### YOUR OBJECTIVE
The entries below contain a line with "Task: Click the Alan Nixon display name" and a line with "Task: Remove the 25 to 34 age tag". Quote exactly those two lines and all lines between them.

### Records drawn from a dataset
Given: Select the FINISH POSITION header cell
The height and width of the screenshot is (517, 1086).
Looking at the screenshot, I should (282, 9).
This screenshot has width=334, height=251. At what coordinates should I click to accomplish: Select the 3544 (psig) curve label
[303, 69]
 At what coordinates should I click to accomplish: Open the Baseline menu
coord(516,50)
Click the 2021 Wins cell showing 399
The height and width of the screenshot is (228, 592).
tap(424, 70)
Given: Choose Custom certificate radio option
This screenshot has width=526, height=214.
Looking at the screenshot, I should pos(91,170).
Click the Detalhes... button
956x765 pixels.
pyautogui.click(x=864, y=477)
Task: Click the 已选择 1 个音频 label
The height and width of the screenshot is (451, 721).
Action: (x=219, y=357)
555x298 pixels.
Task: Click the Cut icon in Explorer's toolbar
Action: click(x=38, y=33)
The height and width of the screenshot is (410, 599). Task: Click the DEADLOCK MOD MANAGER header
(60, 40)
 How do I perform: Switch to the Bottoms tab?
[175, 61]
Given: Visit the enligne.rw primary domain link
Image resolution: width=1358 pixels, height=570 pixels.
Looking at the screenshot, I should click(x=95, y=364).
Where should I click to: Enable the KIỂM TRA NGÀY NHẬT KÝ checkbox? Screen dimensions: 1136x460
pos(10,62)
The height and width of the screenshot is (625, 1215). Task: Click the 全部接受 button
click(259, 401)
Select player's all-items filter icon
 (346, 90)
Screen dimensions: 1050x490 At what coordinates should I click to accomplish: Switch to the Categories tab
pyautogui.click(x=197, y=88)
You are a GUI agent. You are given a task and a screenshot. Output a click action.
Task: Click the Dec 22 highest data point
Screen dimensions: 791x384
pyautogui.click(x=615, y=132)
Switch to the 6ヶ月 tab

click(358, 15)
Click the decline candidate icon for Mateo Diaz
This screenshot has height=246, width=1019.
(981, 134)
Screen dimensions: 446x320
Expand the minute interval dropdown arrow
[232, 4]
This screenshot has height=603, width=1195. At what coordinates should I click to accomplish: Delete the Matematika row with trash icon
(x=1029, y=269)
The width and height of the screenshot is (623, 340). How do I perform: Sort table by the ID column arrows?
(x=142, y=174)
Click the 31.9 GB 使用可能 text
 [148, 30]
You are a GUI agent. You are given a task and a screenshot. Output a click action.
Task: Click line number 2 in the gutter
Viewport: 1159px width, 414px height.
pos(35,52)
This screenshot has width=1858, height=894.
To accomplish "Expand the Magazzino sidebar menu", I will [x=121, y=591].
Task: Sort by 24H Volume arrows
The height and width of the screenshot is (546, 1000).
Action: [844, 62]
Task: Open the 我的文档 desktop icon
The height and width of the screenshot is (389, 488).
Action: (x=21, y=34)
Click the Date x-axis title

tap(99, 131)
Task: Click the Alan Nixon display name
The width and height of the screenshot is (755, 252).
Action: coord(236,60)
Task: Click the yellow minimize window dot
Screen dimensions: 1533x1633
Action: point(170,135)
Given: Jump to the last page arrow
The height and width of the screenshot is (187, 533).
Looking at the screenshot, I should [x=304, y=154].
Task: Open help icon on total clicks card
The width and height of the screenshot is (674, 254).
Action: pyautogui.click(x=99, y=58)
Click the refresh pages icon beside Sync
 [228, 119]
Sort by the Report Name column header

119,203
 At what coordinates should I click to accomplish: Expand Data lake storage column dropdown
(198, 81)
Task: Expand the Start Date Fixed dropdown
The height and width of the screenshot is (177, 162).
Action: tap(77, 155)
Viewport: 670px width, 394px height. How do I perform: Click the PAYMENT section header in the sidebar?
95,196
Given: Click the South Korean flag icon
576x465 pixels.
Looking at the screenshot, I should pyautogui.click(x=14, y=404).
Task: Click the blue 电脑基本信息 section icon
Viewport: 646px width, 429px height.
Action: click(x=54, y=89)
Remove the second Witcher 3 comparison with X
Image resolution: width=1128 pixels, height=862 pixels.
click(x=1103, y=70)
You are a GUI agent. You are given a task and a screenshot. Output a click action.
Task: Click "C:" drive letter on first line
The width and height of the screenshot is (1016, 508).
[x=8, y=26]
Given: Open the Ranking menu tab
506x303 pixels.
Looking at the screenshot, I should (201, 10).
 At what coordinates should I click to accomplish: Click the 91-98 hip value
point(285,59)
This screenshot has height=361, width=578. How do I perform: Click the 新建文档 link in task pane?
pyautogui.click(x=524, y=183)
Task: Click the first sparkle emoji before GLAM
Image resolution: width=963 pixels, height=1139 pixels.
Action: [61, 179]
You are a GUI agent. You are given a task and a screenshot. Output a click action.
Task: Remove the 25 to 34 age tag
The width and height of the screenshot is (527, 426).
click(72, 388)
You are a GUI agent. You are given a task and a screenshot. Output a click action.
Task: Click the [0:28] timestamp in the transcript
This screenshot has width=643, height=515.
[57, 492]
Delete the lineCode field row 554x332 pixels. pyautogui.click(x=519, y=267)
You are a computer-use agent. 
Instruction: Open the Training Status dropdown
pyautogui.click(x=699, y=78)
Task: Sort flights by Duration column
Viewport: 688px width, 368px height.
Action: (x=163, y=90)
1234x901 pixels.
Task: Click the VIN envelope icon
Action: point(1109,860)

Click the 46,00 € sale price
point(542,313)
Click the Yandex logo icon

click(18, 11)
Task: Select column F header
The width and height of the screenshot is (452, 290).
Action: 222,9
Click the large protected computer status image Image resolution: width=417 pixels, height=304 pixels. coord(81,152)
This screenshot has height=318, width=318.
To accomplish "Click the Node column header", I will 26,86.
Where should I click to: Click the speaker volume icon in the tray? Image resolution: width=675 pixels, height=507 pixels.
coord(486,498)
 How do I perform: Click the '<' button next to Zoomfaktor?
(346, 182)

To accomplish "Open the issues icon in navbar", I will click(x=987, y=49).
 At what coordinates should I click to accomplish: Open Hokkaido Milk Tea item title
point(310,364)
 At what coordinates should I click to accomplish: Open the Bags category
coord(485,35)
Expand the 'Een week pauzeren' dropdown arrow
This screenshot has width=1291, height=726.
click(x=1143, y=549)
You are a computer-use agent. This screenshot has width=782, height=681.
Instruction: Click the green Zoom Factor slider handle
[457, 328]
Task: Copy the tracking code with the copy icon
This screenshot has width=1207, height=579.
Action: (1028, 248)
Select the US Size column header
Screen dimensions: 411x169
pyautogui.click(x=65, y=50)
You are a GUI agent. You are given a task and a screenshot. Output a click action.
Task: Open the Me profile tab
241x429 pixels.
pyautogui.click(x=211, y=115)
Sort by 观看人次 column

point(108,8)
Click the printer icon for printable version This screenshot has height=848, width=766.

### PROBLEM SOLUTION
Task: Click the Alan Nixon display name
The width and height of the screenshot is (755, 252).
Action: coord(236,60)
Task: Click the yellow minimize window dot
Screen dimensions: 1533x1633
Action: point(170,135)
Given: Jump to the last page arrow
The height and width of the screenshot is (187, 533).
Looking at the screenshot, I should [x=304, y=154].
Task: Open help icon on total clicks card
The width and height of the screenshot is (674, 254).
Action: pyautogui.click(x=99, y=58)
Click the refresh pages icon beside Sync
 [228, 119]
Sort by the Report Name column header

119,203
 At what coordinates should I click to accomplish: Expand Data lake storage column dropdown
(198, 81)
Task: Expand the Start Date Fixed dropdown
The height and width of the screenshot is (177, 162).
Action: tap(77, 155)
Viewport: 670px width, 394px height. How do I perform: Click the PAYMENT section header in the sidebar?
95,196
Given: Click the South Korean flag icon
576x465 pixels.
Looking at the screenshot, I should pyautogui.click(x=14, y=404).
Task: Click the blue 电脑基本信息 section icon
Viewport: 646px width, 429px height.
Action: click(x=54, y=89)
Remove the second Witcher 3 comparison with X
Image resolution: width=1128 pixels, height=862 pixels.
click(x=1103, y=70)
You are a GUI agent. You are given a task and a screenshot. Output a click action.
Task: Click "C:" drive letter on first line
The width and height of the screenshot is (1016, 508).
[x=8, y=26]
Given: Open the Ranking menu tab
506x303 pixels.
Looking at the screenshot, I should (201, 10).
 At what coordinates should I click to accomplish: Click the 91-98 hip value
point(285,59)
This screenshot has height=361, width=578. How do I perform: Click the 新建文档 link in task pane?
pyautogui.click(x=524, y=183)
Task: Click the first sparkle emoji before GLAM
Image resolution: width=963 pixels, height=1139 pixels.
Action: [61, 179]
You are a GUI agent. You are given a task and a screenshot. Output a click action.
Task: Remove the 25 to 34 age tag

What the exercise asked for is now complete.